§ AIM OF THE EXERCISE:
An exact copy of the entries is needed, with every line included.

§ INFORMATION SHOWN:
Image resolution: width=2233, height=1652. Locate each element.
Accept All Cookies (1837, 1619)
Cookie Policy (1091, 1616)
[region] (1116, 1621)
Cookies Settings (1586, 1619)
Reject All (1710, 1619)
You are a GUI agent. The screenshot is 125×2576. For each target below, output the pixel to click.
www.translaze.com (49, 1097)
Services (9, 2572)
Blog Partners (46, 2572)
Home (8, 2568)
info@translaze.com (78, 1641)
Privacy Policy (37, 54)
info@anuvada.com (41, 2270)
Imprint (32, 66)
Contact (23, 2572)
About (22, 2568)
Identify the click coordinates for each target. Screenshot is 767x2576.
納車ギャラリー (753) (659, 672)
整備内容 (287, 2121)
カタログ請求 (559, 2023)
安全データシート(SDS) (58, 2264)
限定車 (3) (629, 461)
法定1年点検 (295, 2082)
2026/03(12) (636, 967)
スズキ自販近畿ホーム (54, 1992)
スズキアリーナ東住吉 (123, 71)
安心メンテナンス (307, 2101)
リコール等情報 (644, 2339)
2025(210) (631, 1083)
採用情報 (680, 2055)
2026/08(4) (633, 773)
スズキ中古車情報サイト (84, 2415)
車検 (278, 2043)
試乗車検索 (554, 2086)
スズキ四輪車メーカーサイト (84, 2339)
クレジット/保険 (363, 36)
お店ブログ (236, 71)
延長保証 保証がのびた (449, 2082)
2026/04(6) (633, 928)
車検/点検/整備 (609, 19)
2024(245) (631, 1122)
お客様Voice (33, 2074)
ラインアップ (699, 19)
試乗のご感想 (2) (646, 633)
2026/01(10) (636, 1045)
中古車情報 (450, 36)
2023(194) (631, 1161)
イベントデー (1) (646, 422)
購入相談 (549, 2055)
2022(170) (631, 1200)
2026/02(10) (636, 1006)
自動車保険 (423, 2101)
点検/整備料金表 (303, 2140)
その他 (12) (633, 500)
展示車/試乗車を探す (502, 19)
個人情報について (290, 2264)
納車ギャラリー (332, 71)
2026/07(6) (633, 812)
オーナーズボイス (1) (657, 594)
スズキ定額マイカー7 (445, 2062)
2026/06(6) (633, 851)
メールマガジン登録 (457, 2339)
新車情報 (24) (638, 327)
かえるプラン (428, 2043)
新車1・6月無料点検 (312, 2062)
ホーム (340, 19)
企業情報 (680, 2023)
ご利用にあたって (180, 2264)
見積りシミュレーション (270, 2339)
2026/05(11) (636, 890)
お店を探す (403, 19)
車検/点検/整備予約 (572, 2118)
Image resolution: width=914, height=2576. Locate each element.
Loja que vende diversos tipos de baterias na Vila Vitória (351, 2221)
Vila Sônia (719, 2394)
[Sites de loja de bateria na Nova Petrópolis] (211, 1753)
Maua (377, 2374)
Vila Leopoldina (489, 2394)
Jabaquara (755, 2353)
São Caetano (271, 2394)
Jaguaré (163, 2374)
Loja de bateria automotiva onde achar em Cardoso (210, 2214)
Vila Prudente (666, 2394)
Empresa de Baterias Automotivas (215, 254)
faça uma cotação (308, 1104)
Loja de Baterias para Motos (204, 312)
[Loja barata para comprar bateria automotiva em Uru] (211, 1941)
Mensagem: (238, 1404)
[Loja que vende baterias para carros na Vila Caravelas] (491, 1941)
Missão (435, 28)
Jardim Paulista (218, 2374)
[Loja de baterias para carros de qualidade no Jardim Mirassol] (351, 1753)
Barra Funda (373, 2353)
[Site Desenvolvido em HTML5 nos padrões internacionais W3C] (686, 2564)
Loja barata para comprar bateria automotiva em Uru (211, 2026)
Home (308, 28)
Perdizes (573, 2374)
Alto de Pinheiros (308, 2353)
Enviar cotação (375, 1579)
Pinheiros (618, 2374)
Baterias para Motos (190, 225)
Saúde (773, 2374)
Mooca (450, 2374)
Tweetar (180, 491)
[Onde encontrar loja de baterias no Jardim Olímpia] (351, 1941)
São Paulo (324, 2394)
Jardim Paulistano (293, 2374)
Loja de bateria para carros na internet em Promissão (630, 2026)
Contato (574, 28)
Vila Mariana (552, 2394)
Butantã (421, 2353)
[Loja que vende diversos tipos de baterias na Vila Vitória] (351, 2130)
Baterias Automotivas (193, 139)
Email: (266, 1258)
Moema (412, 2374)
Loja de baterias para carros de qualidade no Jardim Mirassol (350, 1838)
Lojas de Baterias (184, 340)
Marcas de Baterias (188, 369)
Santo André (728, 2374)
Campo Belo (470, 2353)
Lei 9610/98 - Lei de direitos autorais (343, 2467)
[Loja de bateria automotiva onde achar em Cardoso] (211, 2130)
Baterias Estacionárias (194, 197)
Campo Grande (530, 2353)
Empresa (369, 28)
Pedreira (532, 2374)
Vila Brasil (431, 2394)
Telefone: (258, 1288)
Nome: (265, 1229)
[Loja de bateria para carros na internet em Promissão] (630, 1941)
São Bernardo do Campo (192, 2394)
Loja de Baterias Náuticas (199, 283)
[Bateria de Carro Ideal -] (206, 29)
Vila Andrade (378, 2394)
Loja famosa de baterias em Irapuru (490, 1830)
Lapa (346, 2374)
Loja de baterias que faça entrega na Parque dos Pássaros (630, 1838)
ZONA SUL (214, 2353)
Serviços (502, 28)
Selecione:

§ TASK RESPONSE:
Image resolution: width=2233, height=1652. Locate each element.
Accept All Cookies (1837, 1619)
Cookie Policy (1091, 1616)
[region] (1116, 1621)
Cookies Settings (1586, 1619)
Reject All (1710, 1619)
You are a GUI agent. The screenshot is 125×2576. For each target below, output the pixel to click.
www.translaze.com (49, 1097)
Services (9, 2572)
Blog Partners (46, 2572)
Home (8, 2568)
info@translaze.com (78, 1641)
Privacy Policy (37, 54)
info@anuvada.com (41, 2270)
Imprint (32, 66)
Contact (23, 2572)
About (22, 2568)
Identify the click coordinates for each target. Screenshot is 767x2576.
納車ギャラリー (753) (659, 672)
整備内容 (287, 2121)
カタログ請求 (559, 2023)
安全データシート(SDS) (58, 2264)
限定車 (3) (629, 461)
法定1年点検 (295, 2082)
2026/03(12) (636, 967)
スズキ自販近畿ホーム (54, 1992)
スズキアリーナ東住吉 (123, 71)
安心メンテナンス (307, 2101)
リコール等情報 (644, 2339)
2025(210) (631, 1083)
採用情報 (680, 2055)
2026/08(4) (633, 773)
スズキ中古車情報サイト (84, 2415)
車検 (278, 2043)
試乗車検索 (554, 2086)
スズキ四輪車メーカーサイト (84, 2339)
クレジット/保険 (363, 36)
お店ブログ (236, 71)
延長保証 保証がのびた (449, 2082)
2026/04(6) (633, 928)
車検/点検/整備 (609, 19)
2024(245) (631, 1122)
お客様Voice (33, 2074)
ラインアップ (699, 19)
試乗のご感想 (2) (646, 633)
2026/01(10) (636, 1045)
中古車情報 (450, 36)
2023(194) (631, 1161)
イベントデー (1) (646, 422)
購入相談 (549, 2055)
2022(170) (631, 1200)
2026/02(10) (636, 1006)
自動車保険 (423, 2101)
点検/整備料金表 (303, 2140)
その他 (12) (633, 500)
展示車/試乗車を探す (502, 19)
個人情報について (290, 2264)
納車ギャラリー (332, 71)
2026/07(6) (633, 812)
オーナーズボイス (1) (657, 594)
スズキ定額マイカー7 (445, 2062)
2026/06(6) (633, 851)
メールマガジン登録 (457, 2339)
新車情報 (24) (638, 327)
かえるプラン (428, 2043)
新車1・6月無料点検 (312, 2062)
ホーム (340, 19)
企業情報 (680, 2023)
ご利用にあたって (180, 2264)
見積りシミュレーション (270, 2339)
2026/05(11) (636, 890)
お店を探す (403, 19)
車検/点検/整備予約 (572, 2118)
Image resolution: width=914, height=2576. Locate each element.
Loja que vende diversos tipos de baterias na Vila Vitória (351, 2221)
Vila Sônia (719, 2394)
[Sites de loja de bateria na Nova Petrópolis] (211, 1753)
Maua (377, 2374)
Vila Leopoldina (489, 2394)
Jabaquara (755, 2353)
São Caetano (271, 2394)
Jaguaré (163, 2374)
Loja de bateria automotiva onde achar em Cardoso (210, 2214)
Vila Prudente (666, 2394)
Empresa de Baterias Automotivas (215, 254)
faça uma cotação (308, 1104)
Loja de Baterias para Motos (204, 312)
[Loja barata para comprar bateria automotiva em Uru] (211, 1941)
Mensagem: (238, 1404)
[Loja que vende baterias para carros na Vila Caravelas] (491, 1941)
Missão (435, 28)
Jardim Paulista (218, 2374)
[Loja de baterias para carros de qualidade no Jardim Mirassol] (351, 1753)
Barra Funda (373, 2353)
[Site Desenvolvido em HTML5 nos padrões internacionais W3C] (686, 2564)
Loja barata para comprar bateria automotiva em Uru (211, 2026)
Home (308, 28)
Perdizes (573, 2374)
Alto de Pinheiros (308, 2353)
Enviar cotação (375, 1579)
Pinheiros (618, 2374)
Baterias para Motos (190, 225)
Saúde (773, 2374)
Mooca (450, 2374)
Tweetar (180, 491)
[Onde encontrar loja de baterias no Jardim Olímpia] (351, 1941)
São Paulo (324, 2394)
Jardim Paulistano (293, 2374)
Loja de bateria para carros na internet em Promissão (630, 2026)
Contato (574, 28)
Vila Mariana (552, 2394)
Butantã (421, 2353)
[Loja que vende diversos tipos de baterias na Vila Vitória] (351, 2130)
Baterias Automotivas (193, 139)
Email: (266, 1258)
Moema (412, 2374)
Loja de baterias para carros de qualidade no Jardim Mirassol (350, 1838)
Lojas de Baterias (184, 340)
Marcas de Baterias (188, 369)
Santo André (728, 2374)
Campo Belo (470, 2353)
Lei 9610/98 - Lei de direitos autorais (343, 2467)
[Loja de bateria automotiva onde achar em Cardoso] (211, 2130)
Baterias Estacionárias (194, 197)
Campo Grande (530, 2353)
Empresa (369, 28)
Pedreira (532, 2374)
Vila Brasil (431, 2394)
Telefone: (258, 1288)
Nome: (265, 1229)
[Loja de bateria para carros na internet em Promissão] (630, 1941)
São Bernardo do Campo (192, 2394)
Loja de Baterias Náuticas (199, 283)
[Bateria de Carro Ideal -] (206, 29)
Vila Andrade (378, 2394)
Loja famosa de baterias em Irapuru (490, 1830)
Lapa (346, 2374)
Loja de baterias que faça entrega na Parque dos Pássaros (630, 1838)
ZONA SUL (214, 2353)
Serviços (502, 28)
Selecione:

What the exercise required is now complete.